Prezydent Rosji Władimir Putin powiedział podczas forum gospodarczego we Władywostoku, że wyzwaniem dla gospodarki światowej coraz częściej staje się protekcjonizm. - Region Azji i Pacyfiku powinien być obszarem wolnym od sankcji - zaapelował.
- Świat i gospodarka globalna coraz częściej napotykają nowe formy protekcjonizmu i różnego rodzaju bariery, które zaostrzyły się mocno w ostatnim czasie - powiedział gospodarz Kremla w wystąpieniu na sesji plenarnej forum. Ocenił, że fundamentalne zasady handlu i konkurencji "stają się zakładnikami ideologicznego podejścia". - Dostrzegamy w tym poważne wyzwanie dla całej gospodarki globalnej, szczególnie dla dynamicznego rozwoju regionu Azji i Pacyfiku (...). Aby nasz region mógł dalej osiągać wysokie tempo wzrostu i pozostawać kluczowym uczestnikiem światowej gospodarki i handlu, powinien zachować duch wolności gospodarczej, być obszarem inicjatywy biznesowej, bez sankcji, zakazów i politycznych uprzedzeń - oświadczył Putin.
Rosyjski prezydent występuje na sesji plenarnej forum we Władywostoku w drugim dniu tego spotkania, w którym uczestniczą przedstawiciele świata biznesu i polityki z krajów azjatyckich. Na sesji plenarnej wraz z Putinem głos zabiorą: prezydenci Chin i Mongolii, Xi Jinping i Chaltamaagijn Battulga oraz premierzy Japonii i Korei Południowej, Shinzo Abe i Li Nak Jeon.
Chiny przeciwko protekcjonizmowi
O sprzeciwie wobec protekcjonizmu mówił także wicepremier Chin Hu Chunhua podczas rozpoczęcia Światowego Forum Ekonomicznego Wspólnoty Narodów Azji Południowo-Wschodniej (ASEAN) w Hanoi.
Jego zdaniem kraje świata powinny "kategorycznie odrzucić" protekcjonizm handlowy.

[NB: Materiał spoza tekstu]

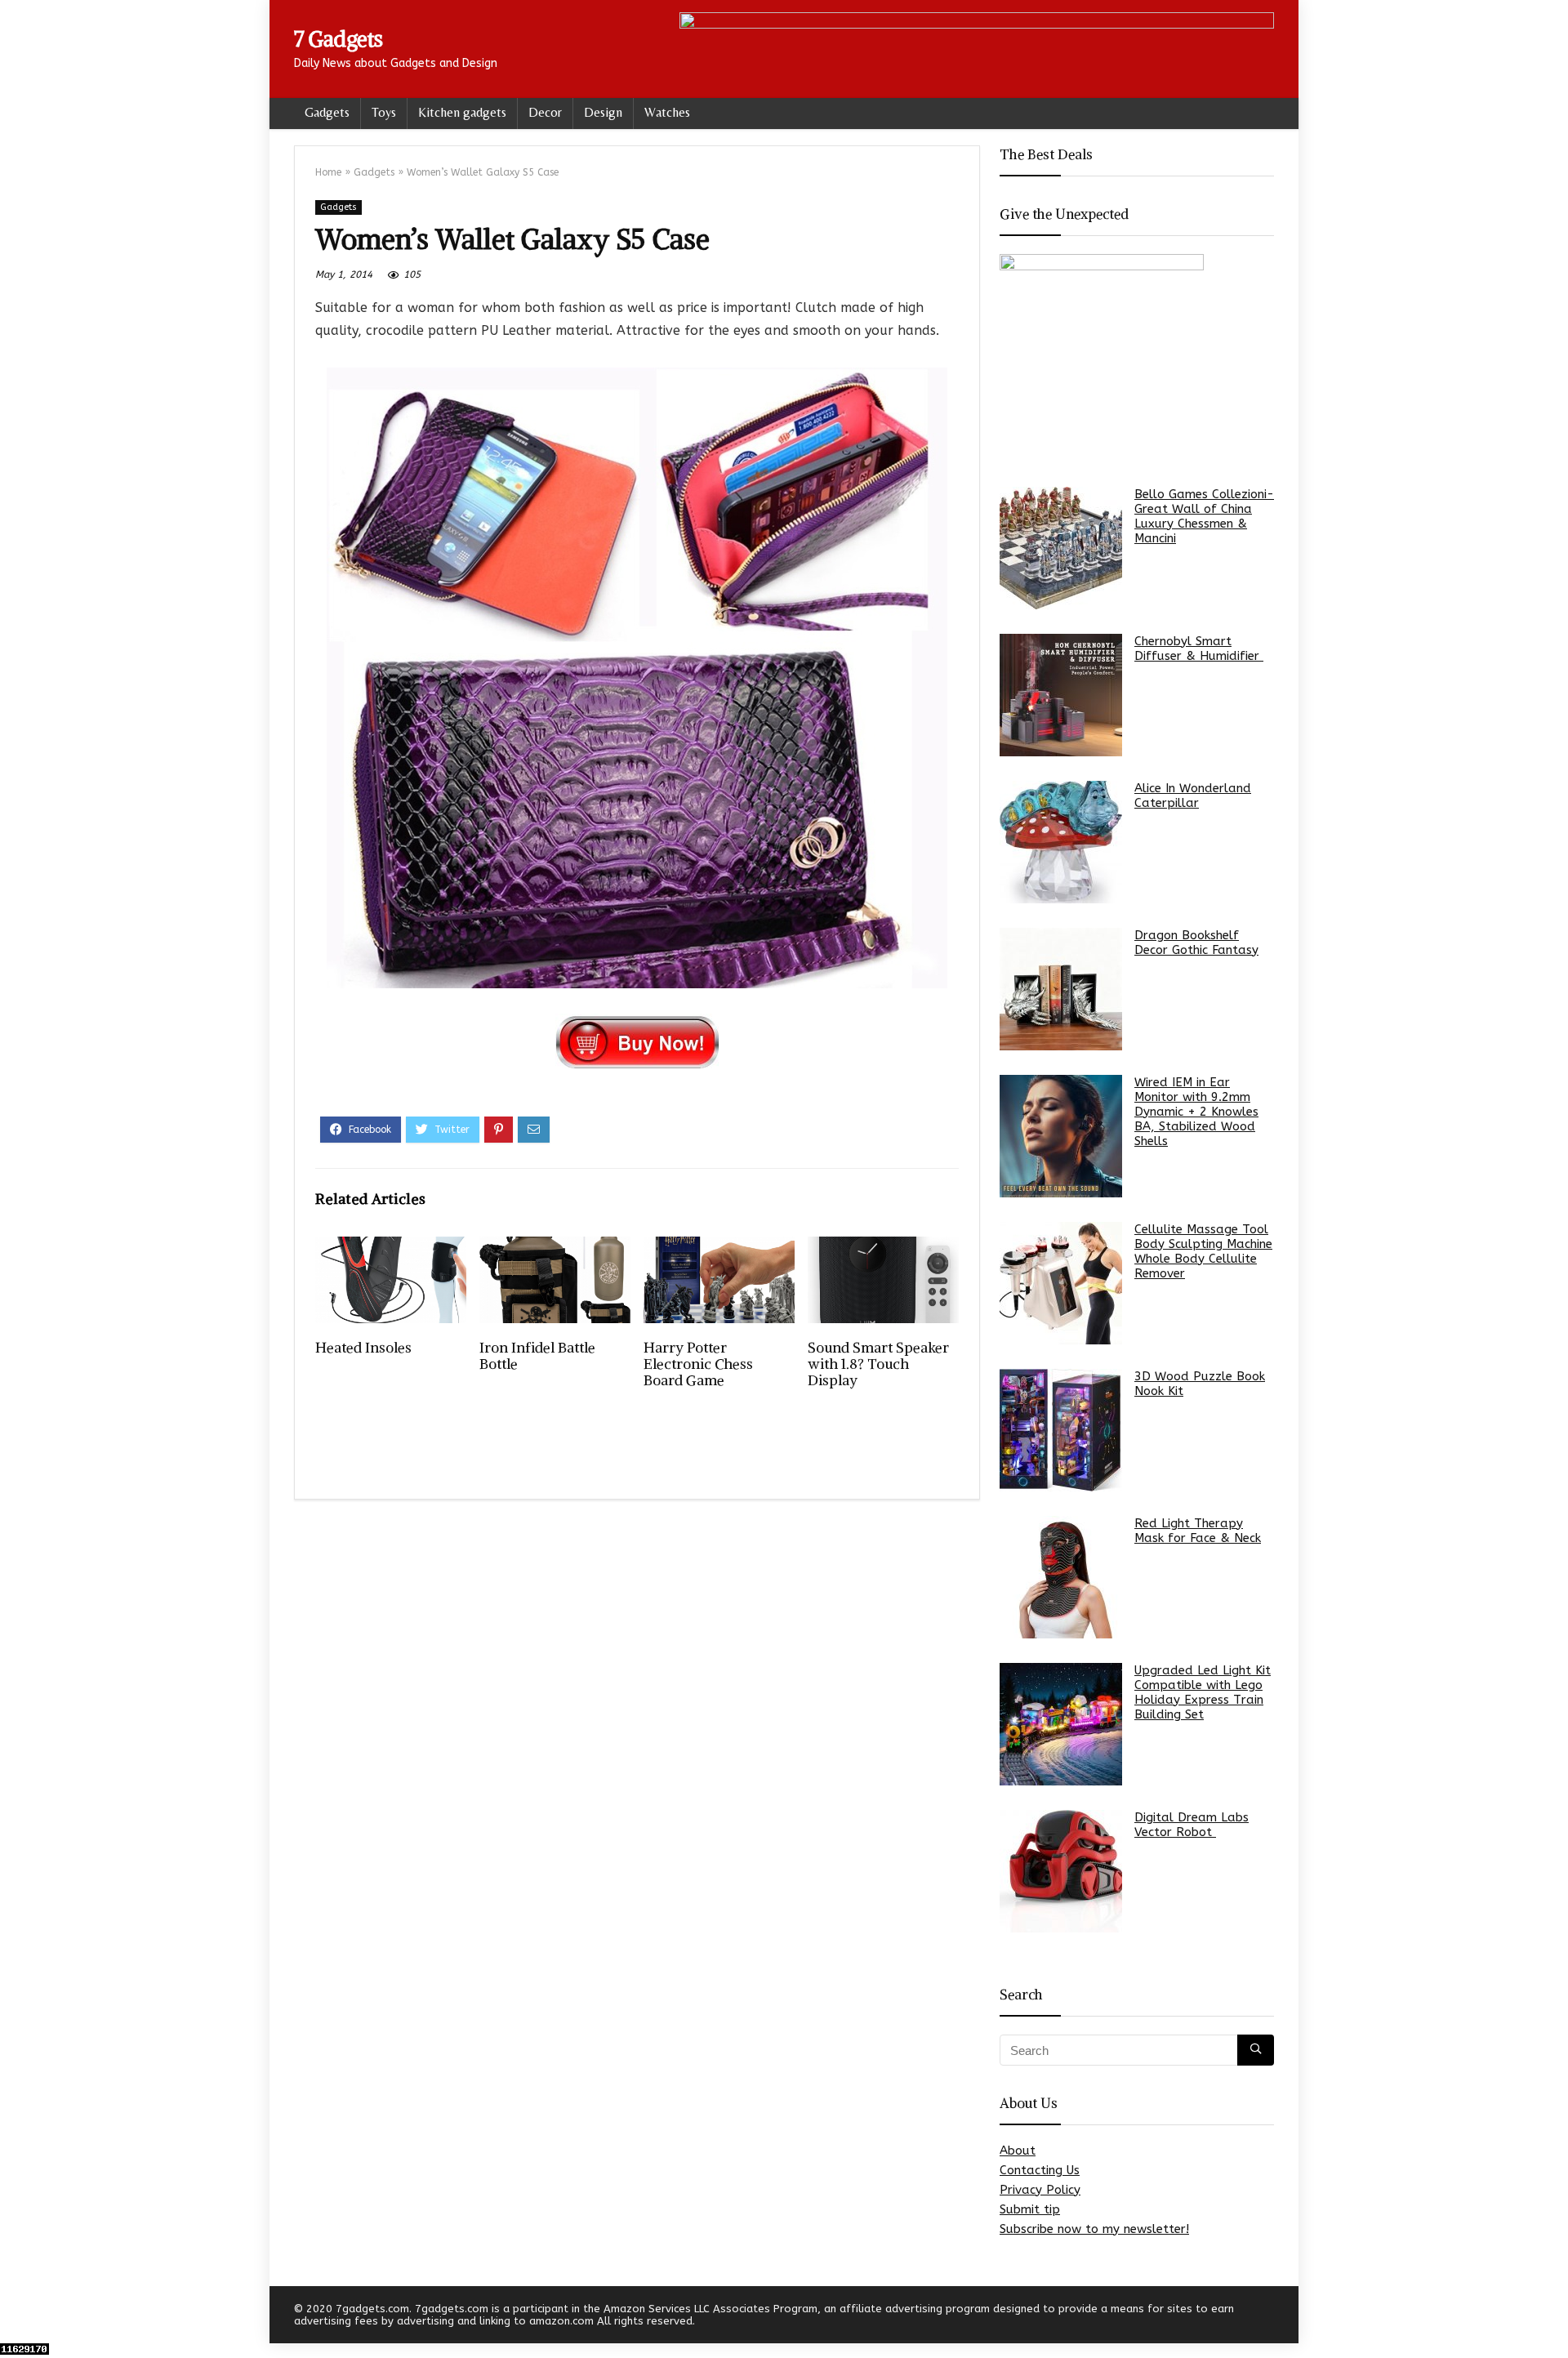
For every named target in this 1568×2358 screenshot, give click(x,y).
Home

- Protekcjonistyczne i jednostronne środki podejmowane przez niektóre kraje poważnie naruszają wielostronny system handlowy oparty na regułach, stanowiąc najpoważniejsze zagrożenie dla światowej gospodarki - wskazał Hu w przemówieniu. Wezwał kraje świata, by "kategorycznie odrzuciły protekcjonizm i unilateralizm" oraz wspierały handel wielostronny.
Wojna handlowa
Chiny toczą obecnie spór handlowy z USA, określany przez chińskie ministerstwo handlu jako największa wojna celna w historii gospodarki. Obie strony wprowadziły już 25-procentowe cła na wzajemny eksport wart po 50 mld dolarów rocznie, a wkrótce mogą wejść w życie kolejne taryfy. Waszyngton może w każdej chwili wprowadzić zapowiadane wcześniej cła na chińskie towary warte 200 mld dolarów rocznie, a chiński resort handlu obiecuje stanowczą odpowiedź. Prezydent USA Donald Trump grozi ocleniem nawet całego chińskiego eksportu, jeśli Pekin nie zrezygnuje ze swojej polityki handlowej, która zdaniem amerykańskiego przywódcy jest nieuczciwa. Chiny nie importują z USA wystarczająco dużo, by móc dalej odpowiadać wet za wet na cła zapowiadane przez Trumpa. Przedsiębiorcy obawiają się, że w ramach retorsji Pekin uderzy w działające w Chinach amerykańskie firmy.